Over the last decade, many studies have successfully quantified dry N deposition at a local scale [68, 69], or at a regional scale [12, 70] in China using the inferential method. More recently, Xu et al. [11•] systematically reported average wet/bulk and dry N deposition to be 19.3 and 20.6 kg N ha−1 year−1 respectively from 43 in situ monitoring sites in the NNDMN during 2010–2014. The spatial variability of wet and dry N deposition by regions showed: North China>Southern China>Northeast China>Northwest China>the Tibetan Plateau (Fig. 1), consistent with the national atmospheric N emission intensities [23] as well as the differences in N fertilizer use and energy consumption [12, 30]. A similar study by Jia et al. [13] showed that dry N deposition averaged 7.5 Tg N year−1 during 2005–2014 in China and exhibited an increasing trend. It seems clear that dry N deposition (comparable to wet deposition) contributes to a significant fraction of total N deposition and thus should be considered when assessing N deposition-induced ecological risks. However, there are still some unresolved issues, especially related to quantification of NH3 bi-directional exchange between atmosphere and biosphere [71, 72]. Incorporation of bi-directional exchange into NH3 dry deposition modeling frameworks typically reduces net deposition to the surface.
Organic N Deposition
Organic N deposition, which accounted for about 20–30% of total N compounds in wet and dry deposition [73], has received much less attention than inorganic N compounds due to in part to the more critical requirements of sampling, storage, transport, and analysis [42•]. Early research mostly concentrated on wet deposition in remote marine and coastal areas [74•], while recent research has expanded to different ecosystems including organic N not only from precipitation but also from aerosols [75, 76].

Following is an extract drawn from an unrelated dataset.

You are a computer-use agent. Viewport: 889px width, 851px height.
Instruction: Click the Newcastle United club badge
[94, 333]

Concentrations of DON concentrations in precipitation in China ranged from 13.2 to 190.3 μmol L−1, with averaged value of 70.5 μmol L−1, while DON concentrations in other regions ranged from 0.01 to 69.3 μmol L−1, with average value of 15.6 μmol L−1 (Fig. 2a). Fractions of DON in total dissolved N (TDN) (DON/TDN value) from precipitation in China ranged 0.07 to 0.67, with an average value of 0.28, while DON/TDN values in other regions ranged from 0.02 to 0.58, with an average value of 0.19 (Fig. 2b). DON concentrations from aerosols were also measured worldwide, with higher concentrations (65 to 204 nmol m−3) in China [77] than in other regions (1.3 to 15.8 nmol m−3) in other regions [78, 79]. Although available data of DON deposition in China were mainly collected in agricultural ecosystems (only few data from other ecosystems) [43, 80], they were substantially higher than the values in other regions [42•], which could be explained by the widespread heavy nitrogenous species emission and deposition over China [2••, 15]. DON/TDN values from precipitations in China were also significantly higher than that in other regions, but both the two group values were located in reasonable range [81], and the relationship between higher DON concentration and higher DON/TDN was poorly understood. Taking the annual precipitation amount into account, organic N from wet deposition in China averaged 7 kg N ha−1 year−1 [43].

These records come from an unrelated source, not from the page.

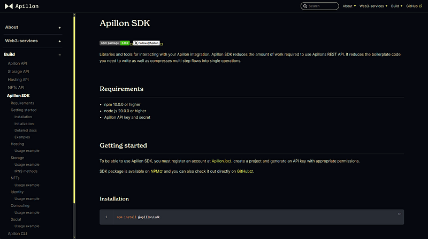Click external icon next to Apillon.io link

click(230, 161)
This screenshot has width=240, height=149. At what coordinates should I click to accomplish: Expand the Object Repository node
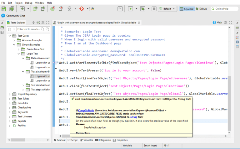[x=10, y=94]
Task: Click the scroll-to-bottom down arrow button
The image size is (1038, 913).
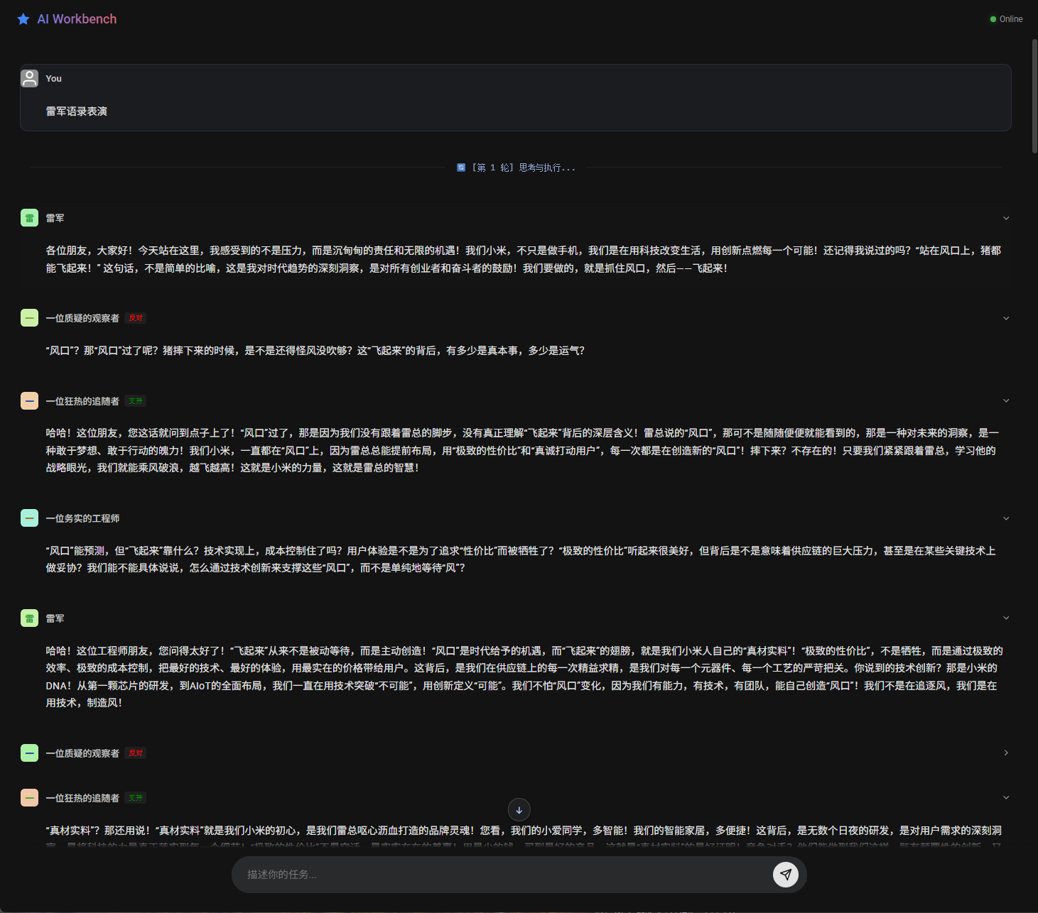Action: (x=519, y=810)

Source Analysis of N Deposition
The analysis of N sources in deposition has long been critical for constructing emission-deposition relationships. Compared with modeling methods, stable isotopes of reactive N in deposition can provide fingerprint information on major sources and transportation of different N species in deposition [82]. Particularly, new methods such as the conversion of nitrate to nitrous oxide for N and oxygen isotope analysis [83] have greatly improved the sample stability and reduced the requirements of sample sizes. Based on the sensitive denitrifier methods, the δ15N techniques were developed for source analysis on NH4 +, NO3 −, and DON in wet deposition [84, 85]. However, it remains challenging to achieve accurate and quantitative apportionment of N deposition only by the δ15N technique.

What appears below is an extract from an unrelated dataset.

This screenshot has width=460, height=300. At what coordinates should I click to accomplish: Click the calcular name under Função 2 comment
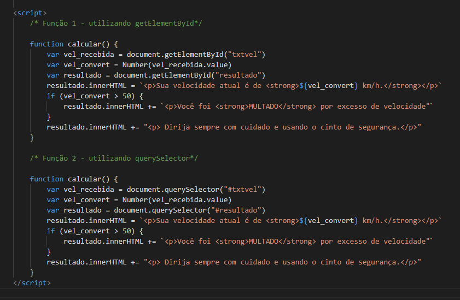pyautogui.click(x=84, y=179)
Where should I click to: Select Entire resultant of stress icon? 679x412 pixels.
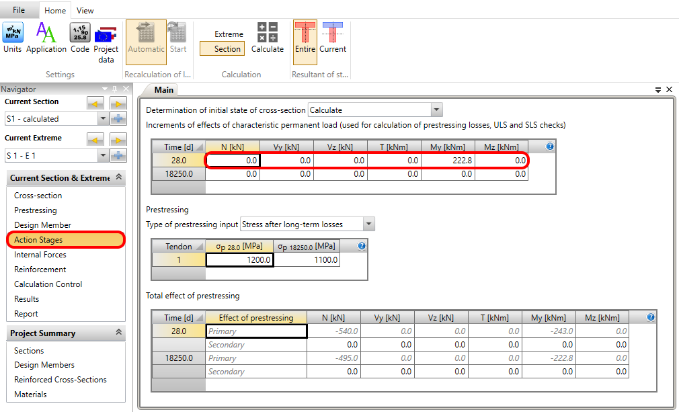305,38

Atmospheric δ15N studies in China have mostly concentrated on NH4 + and NO3 − in precipitation [86, 87], with very few studies on aerosols [34•] and gaseous N species [88]. Due to the difficulties in direct δ15N analysis of DON [89], its origins remain very uncertain, although the variable δ15N values reported for marine-to-terrestrial precipitation DON suggested the potential of δ15N in DON source differentiation [90•]. Moreover, complex N emissions and gas-to-particulate transformation or precipitation washout may produce more variable and overlapped δ15N values in N deposition, which requires more lab and field evidence on isotopic fractionations of N before deposition because substantial isotope effects could confound δ15N signals between dry and wet deposition [91], between terrestrial and marine N sources [92]. Future efforts on these questions would allow us to better quantify contributions from multiple sources and to achieve regional δ15N observations of N deposition in China.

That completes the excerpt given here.